So here I was, with the waitress worriedly asking if my meal was ok, a barely touched salad in front of me. I focused my eyes on the ball game on the TV and didn’t realize until my boyfriend took my hand worriedly into his that i had been playing my thumb against the steak knife, allowing it to shear against my skin, the pain somehow making it easier to maintain control in such a public and exposed space.

The guilt and shame of my stupidity overwhelmed me and I dug deep into my salad, forcing the bites down my tight throat until I thought I might choke.

“You…you don’t have to eat it all…that’s a lot of food…” the words and hand on my arm snapped me from my resolved inhalation of the meal in front of me. I felt suddenly embarrassed and unsure about the size of the meal.

“Do you think its too much?”

“.. That’s not what I said. Eat if you’re hungry. Are you hungry?”

“I…I don’t know…do you think its too much?” My hands scrambled for my phone so I could look up the calories. He snatched it away.

“You don’t need that. Its ok. Eat if you want to, but don’t feel like you have to eat the whole thing. It was a big salad.”
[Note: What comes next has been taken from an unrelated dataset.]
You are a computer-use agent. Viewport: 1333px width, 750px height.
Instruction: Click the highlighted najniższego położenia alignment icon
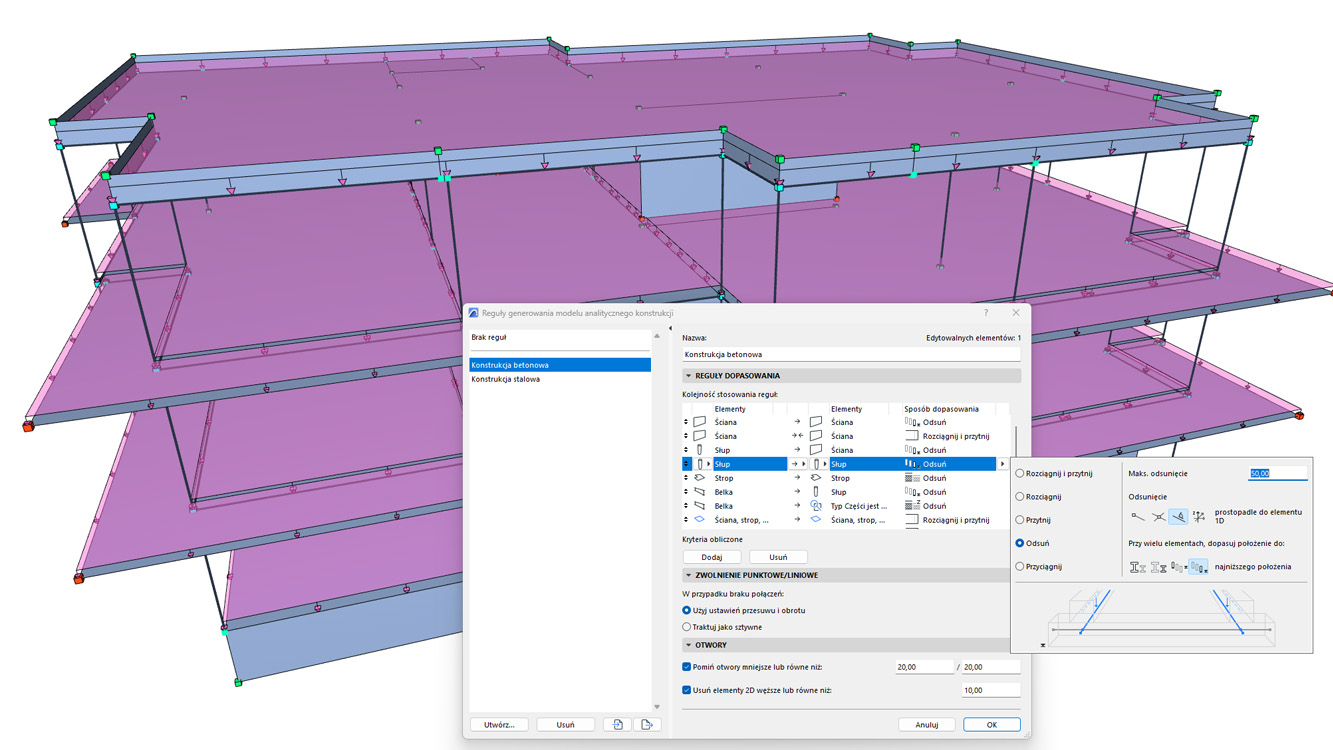click(1200, 565)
I was unsure of what to do. Anxiety welling up into my eyes. I took a deep breath. My hand played at the knife again. It felt as though all eyes were locked on me. “Do you need a box hon?” the waitress popped up out of nowhere. Panic and no words. The dissolved from my tongue as I scrambled for the “right answer”. The right thing to say to appear the most “normal”. Would someone bag up a few leaves of salad and chicken and take them home?

She knows. Everyone knows. He hates you. He just wants a girlfriend who isn’t a fuck-tard. You’re such a burden when you get like this. You’ve been such a shit for weeks and hes going to leave you. Oh shes looking at you funny. Quit acting weird! SAY SOMETHING!

“Ummmm thanks…no, ummmm, I’m ok. Its fine. The meal was very good.”

Concerned eyes all around. He took my hand and I squeezed his tight, grateful for the anchor as he walked out. A joke jumped from my lips followed by a smile, desperate to break the haze. The outside was so hot, so humid. It was a blanket suffocating me.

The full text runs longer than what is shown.